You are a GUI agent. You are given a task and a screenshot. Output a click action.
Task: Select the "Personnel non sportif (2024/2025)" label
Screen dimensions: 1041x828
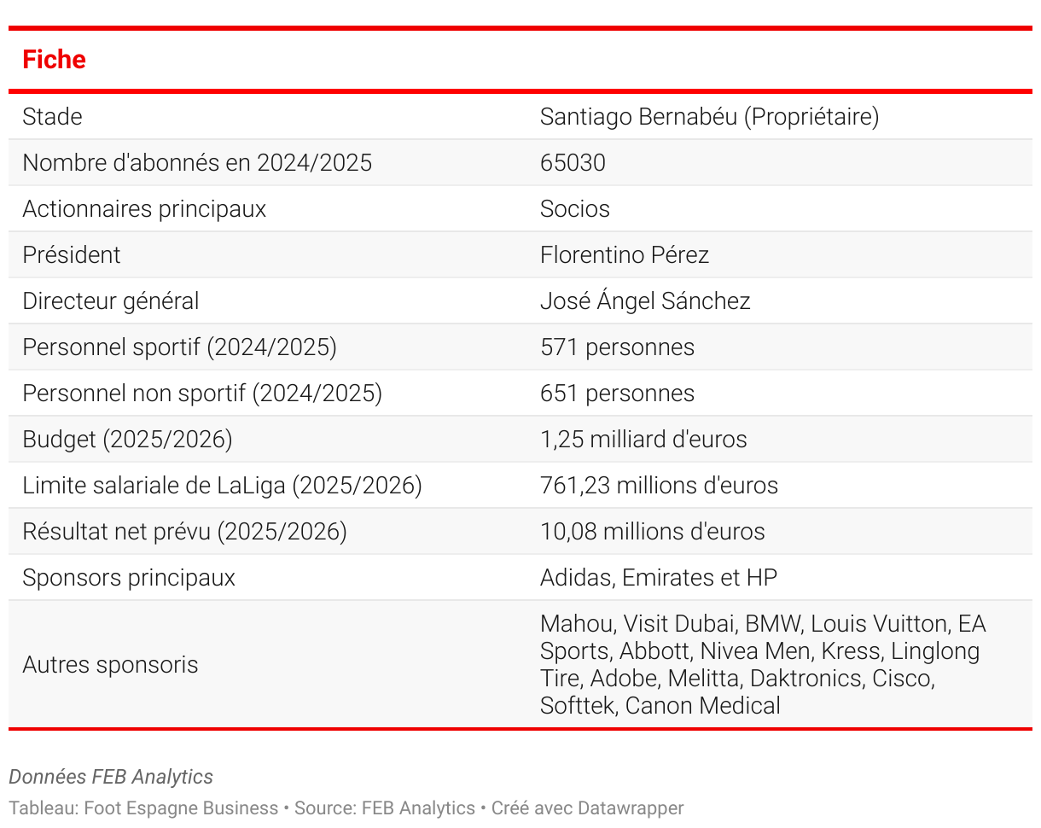202,394
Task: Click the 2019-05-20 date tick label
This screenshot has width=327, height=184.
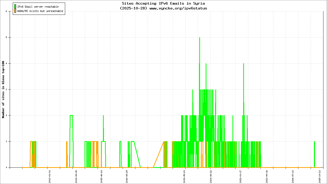Action: [184, 177]
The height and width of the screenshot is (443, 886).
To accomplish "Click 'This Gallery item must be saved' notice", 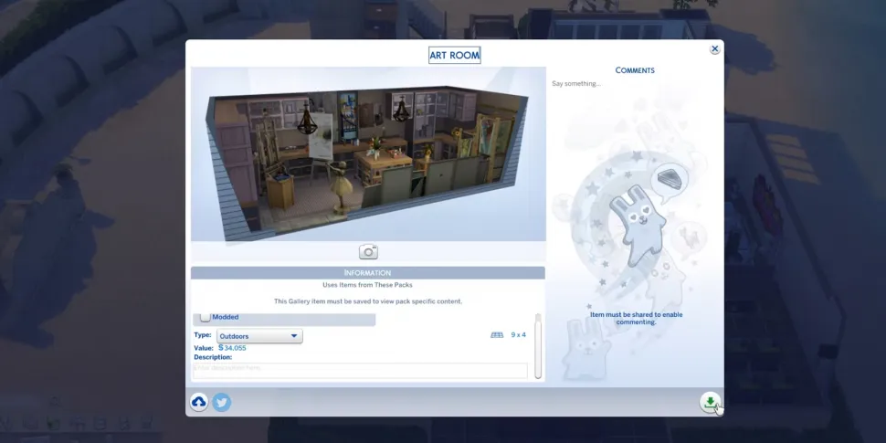I will 367,301.
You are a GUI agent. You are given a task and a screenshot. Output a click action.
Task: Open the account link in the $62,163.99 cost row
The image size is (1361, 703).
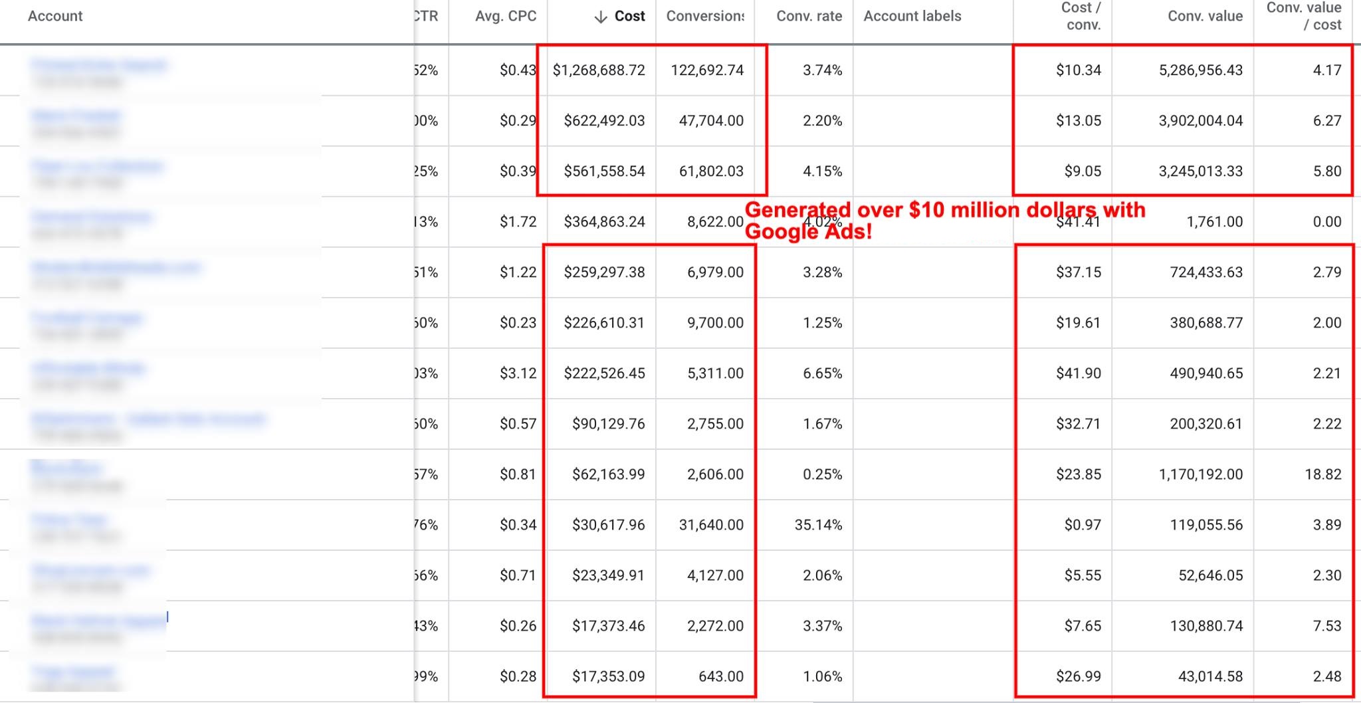[66, 468]
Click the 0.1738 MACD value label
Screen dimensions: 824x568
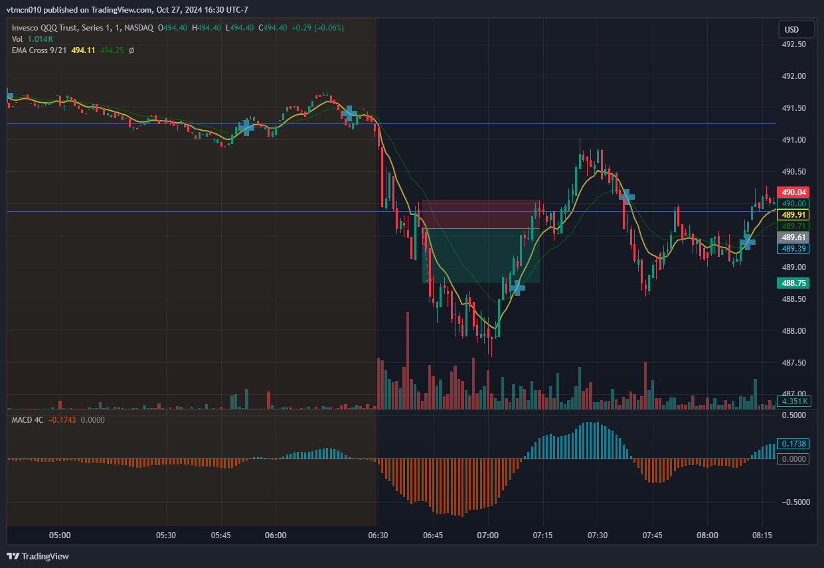[793, 443]
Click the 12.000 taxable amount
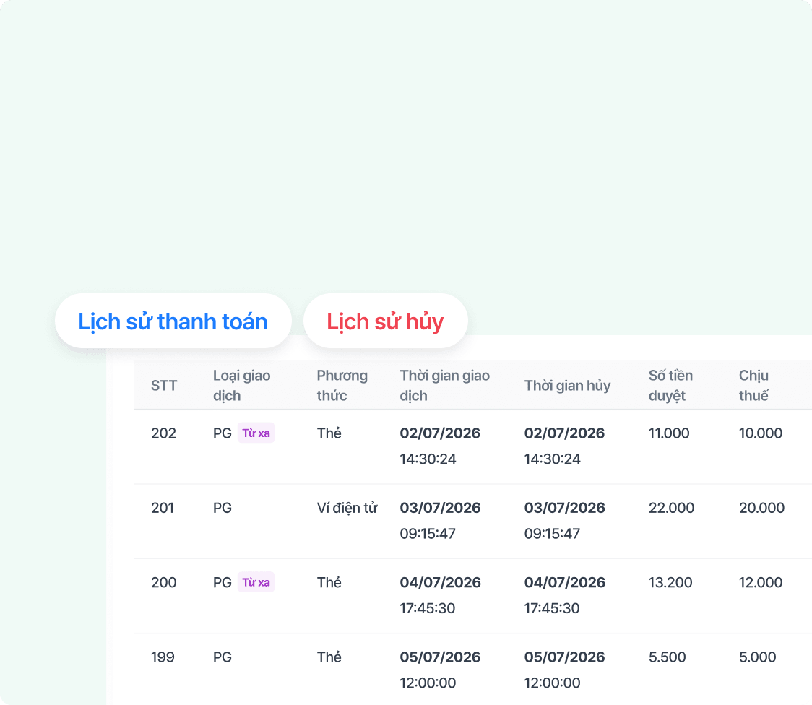 coord(760,581)
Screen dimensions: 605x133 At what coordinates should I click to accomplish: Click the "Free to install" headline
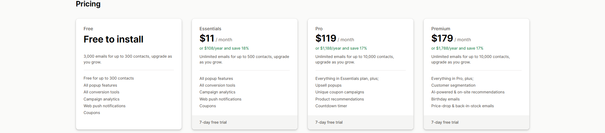pos(113,39)
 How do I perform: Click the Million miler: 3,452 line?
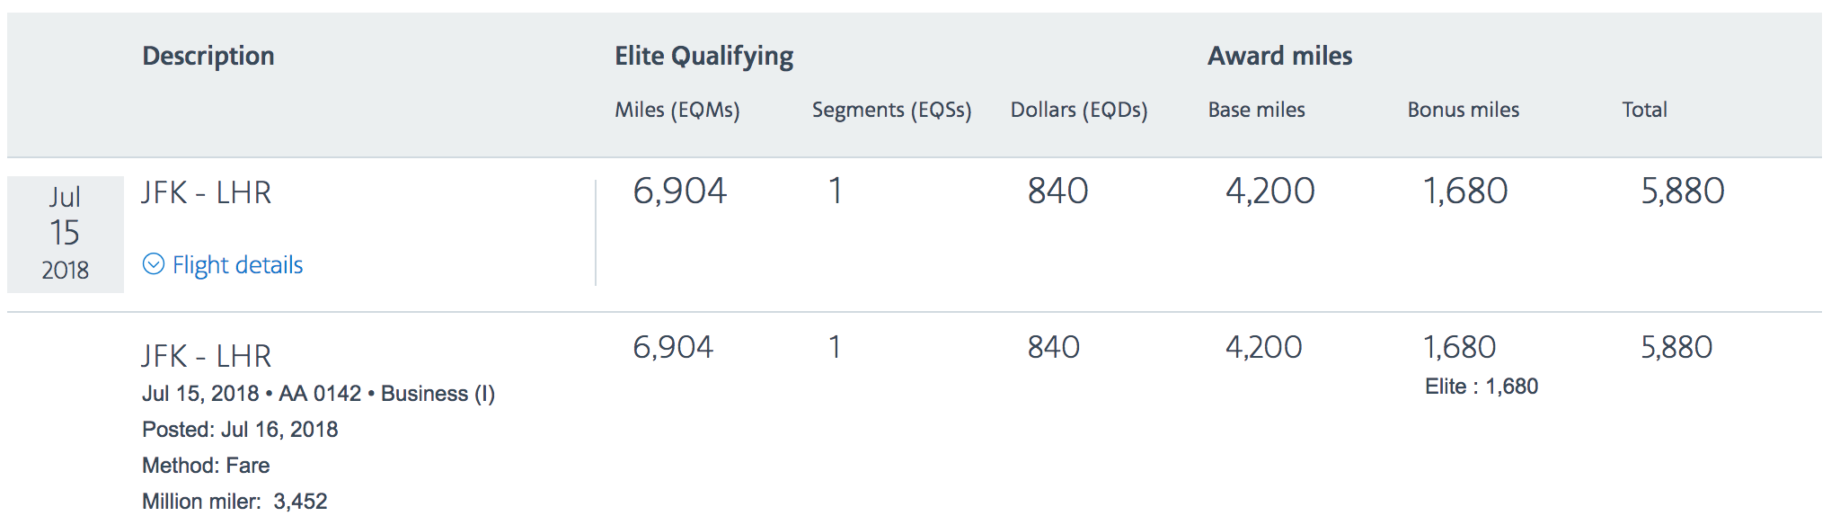point(234,501)
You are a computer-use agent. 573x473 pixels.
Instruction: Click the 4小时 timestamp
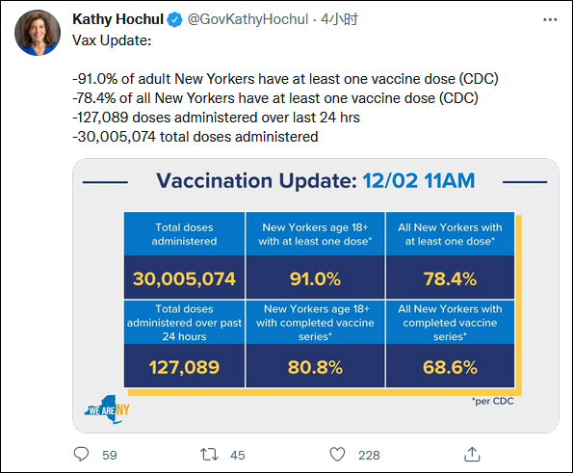(340, 19)
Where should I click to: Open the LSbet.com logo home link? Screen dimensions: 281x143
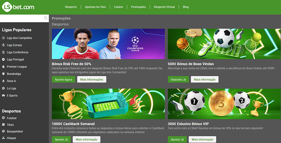pos(18,7)
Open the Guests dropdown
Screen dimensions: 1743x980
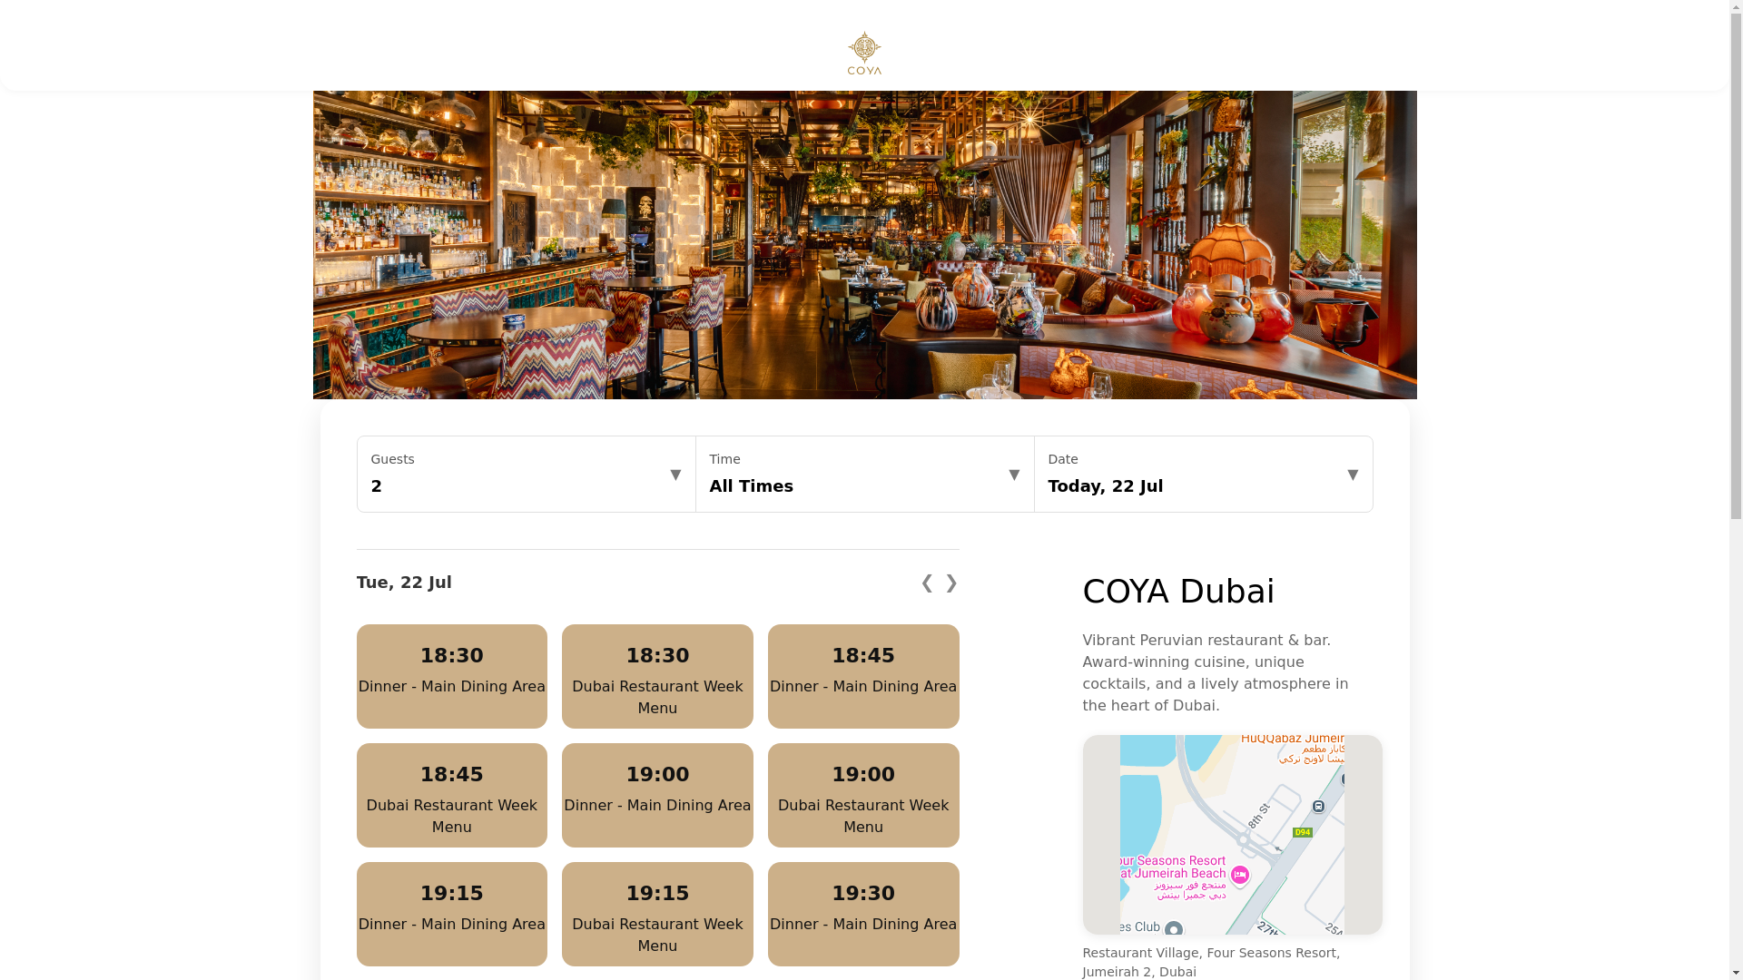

**WHAT TO PRODUCE**
Everything from the line with "Open the Guests dropdown" through the final line of the material is to be returned exactly, both ends included, apart from the pictures.

**WRITTEN REPLY**
Open the Guests dropdown
Screen dimensions: 1743x980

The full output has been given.